I CAME across this article in the New York Times this past weekend about how the bank shot—especially during free throws—are popular in the Korean Basketball League (KBL).
Incredibly, those using that technique for free throws are hitting at a high 80 to 90 percent rate.
I have always loved the bank shot since I saw Julius Erving do that with the Philadelphia 76ers. I loved how even during lay-ups, Erving and even George Gervin flicked the ball off the board and used its spin to guide it into the net.
Then of course, some other bank shot artists were Scottie Pippen and Tim Duncan (he is considered one of the best at that technique in the Association).
When Erving and Gervin were going to that shot, it became the rage in basketball courts everywhere, and I too was afflicted. I practiced it at home or in school and became good at it.
On the playground, school intramurals, corporate leagues, Fil-Am Summer Leagues, I would always always use it. Up to the last time I played competitively in 2012, I ‘d use it.
Dunking the ball? Nah, I couldn’t do that. I could only touch the rim. That’s about it.
Look, I love the all-net shot. The swish feels good. You’re a deadeye.
The bank shot? I always felt there was a science, math, and art to it. And I didn’t care if people laughed at the bank shot.
Besides, in the Philippine Basketball Association, Dondon Ampalayo, Philip Cesar, Freddie Hubalde and Bogs Adornado would use the board as well. A good friend, Joey was known for his booming triples. But he liked to occasionally hit a bank shot—get this—from a hook shot. Shades of his dad, basketball great Caloy Loyzaga.
Whether using that box behind the ring or using angles to send the rock in, I got a kick out of it.
And it became a necessity.
Playing in some recreation leagues in the US, if I wanted to get a shot off against the taller Americans, I used the top of the backboard to bank or kiss the ball in. If they messed with it, it was goaltending.
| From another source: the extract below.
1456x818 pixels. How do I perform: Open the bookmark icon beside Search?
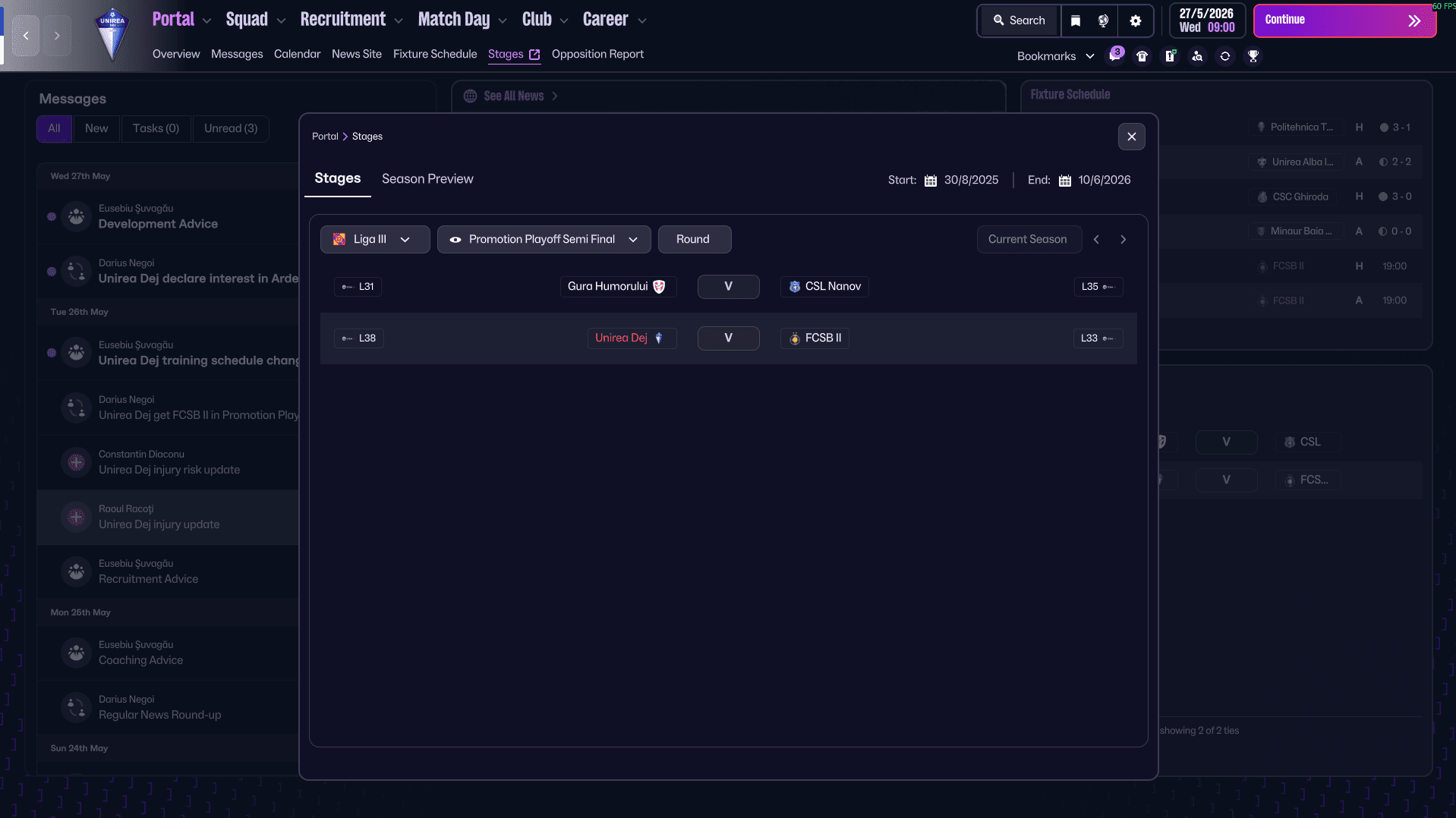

So, all the more I used the bank shot.
When I would score using that technique, I ran back rather coolly, but thinking of the Doctor and the Iceman.
When you use it for the first time, some in the crowd will go, “Wow.” Others will say, “Chamba!” That is until you do it again and again.
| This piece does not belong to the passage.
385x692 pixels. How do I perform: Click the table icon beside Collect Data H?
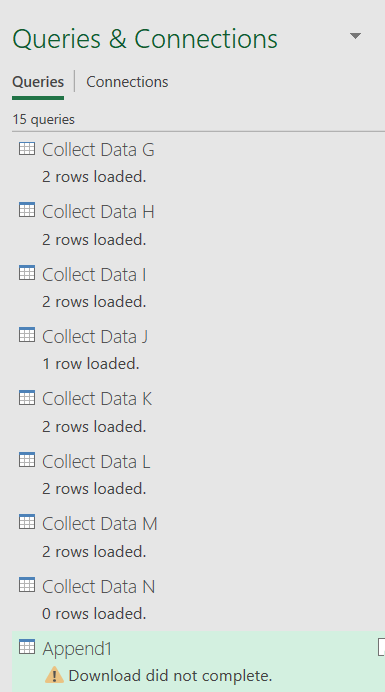(x=26, y=210)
If people point to the geometry of the Princeton or Triangle Offense (well, a lot about basketball is geometry), isn’t it not the same with the bank? That’s geometry, too.
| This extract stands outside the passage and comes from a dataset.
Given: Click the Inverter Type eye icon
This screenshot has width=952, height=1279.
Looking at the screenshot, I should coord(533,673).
The angle of incidence is the angle between the path of the ball as it approaches the backboard, and the line perpendicular to the surface that is called the angle of reflection. That’s like a triangle. That is the basis for boarding.
There, of course, is a nerdier way of explaining it that includes right triangles. Suffice to say, there is a math to the bank shot.
So watching those Korean fans wait with baited breath for those banked free throws and shots and celebrating after the shot was made—that’s definitely cool. They keep this alive. And for ballers, the bank is open at all times. Even on Sundays.